神戸デジタル・ラボ(永吉一郎社長)は、ウェブアプリケーションの脅威を診断するサービス「Proactive Defense(プロアクティブ・ディフェンス)」を展開している。ウェブサイトに対する脅威が増加傾向にあり、情報漏えい事件も深刻化していることから、顧客やウェブシステムの開発会社などからも、診断依頼の案件が増加しているという。

 同社は1995年の阪神・淡路大震災直後に設立された企業で、ウェブシステムなどの開発を手がけている。セキュリティ対策もシステムに合わせて提供していたが、2年ほど前からはウェブのセキュリティ診断を独立した形で提供している。「このところウェブサイトを狙った攻撃による情報漏えい事件も多発しているので、顧客、もしくはウェブシステムを開発する開発会社などから診断のニーズが出てきている」(近藤伸明・R&Dシステム部マネジャー)という状況だ。

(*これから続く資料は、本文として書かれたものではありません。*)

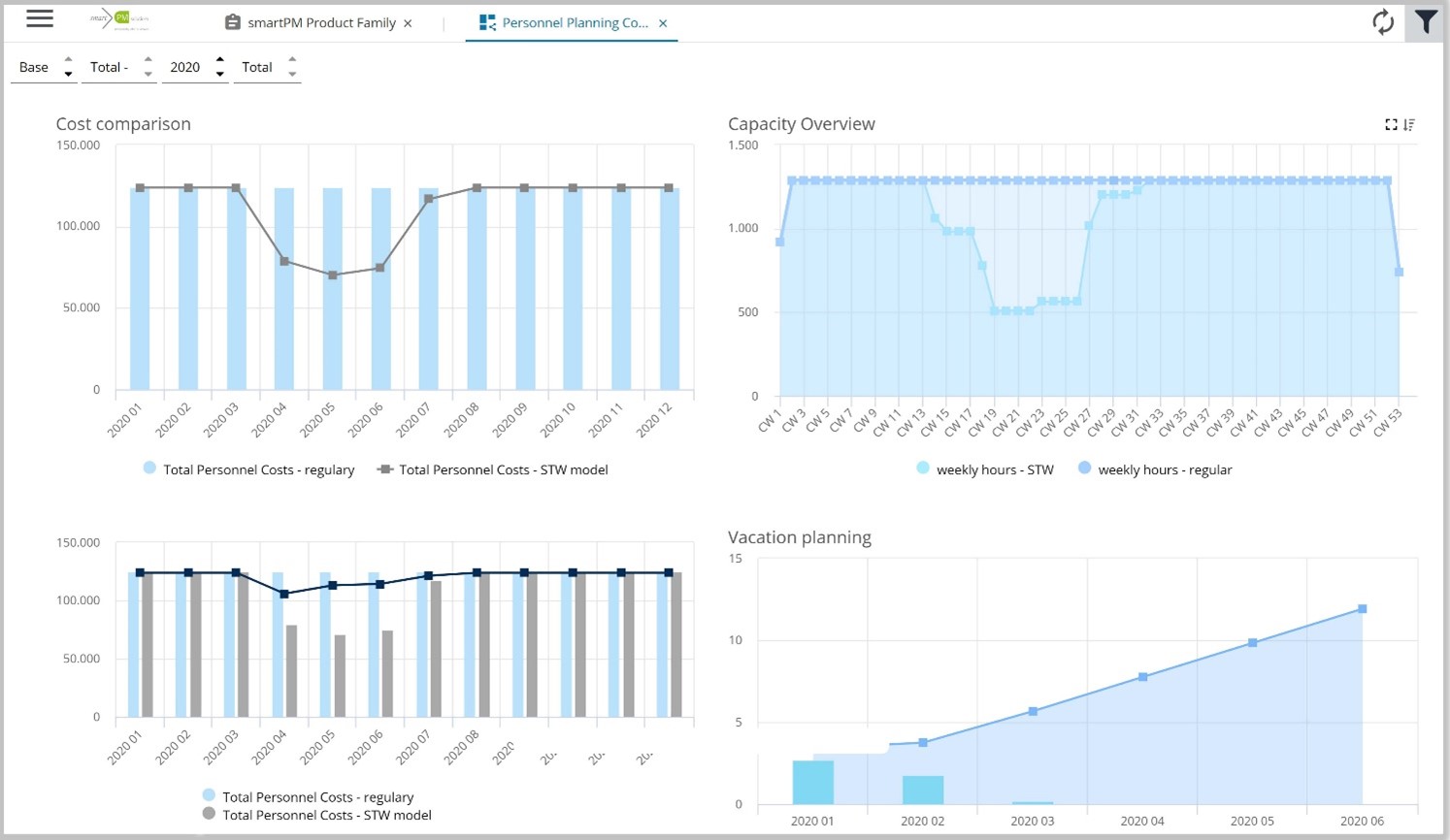The image size is (1450, 840).
Task: Toggle the filter funnel panel
Action: (x=1425, y=22)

 ウェブの脅威は急激な伸びを示していて、「手引書を読んだだけの簡単なウェブサイトも多く、1日に1件は改ざんされているというデータがあるほど」(西宏和・プロアクティブ・ディフェンス事業部リーダー)だという。同社のサービスはこうした背景に後押しされ、ここ1年で成長した。

 「Proactive Defense」では、米国の情報セキュリティの認定資格である「GIAC(Global Information Assurance Certification)」の資格を持つ担当者が在籍するチームがウェブアプリケーションのぜい弱性を診断する。

 事前に、どのウェブサイトを診断するか時間帯や問題発生時の連絡体制の確認を行う。その後、各診断プランに沿ってツールを使ってハッカー攻撃を模した「擬似攻撃診断」やソースコードのぜい弱性を測定する「ソースコード診断」を行う。早急に対処すべき深刻な問題が見つかった場合には、速報を届ける。その後、診断結果と問題点の対策までを明瞭なレポートとして提示し、現場での報告会とレポートの納品を行う仕組み。診断料は大手の数分の1というコスト的なメリットもあるとしている。

 同社は今年度中(09年9月期)に1億円超の売上高を見込んでいる。この10月からは、同社が診断したサイトに対して半年以内にアタックが行われ事件・事故が起きた場合の返金補償サービスのほか、10月までの期間限定簡易診断のプランとして、4万円から診断を行う「おてがるプラン4」も提供している。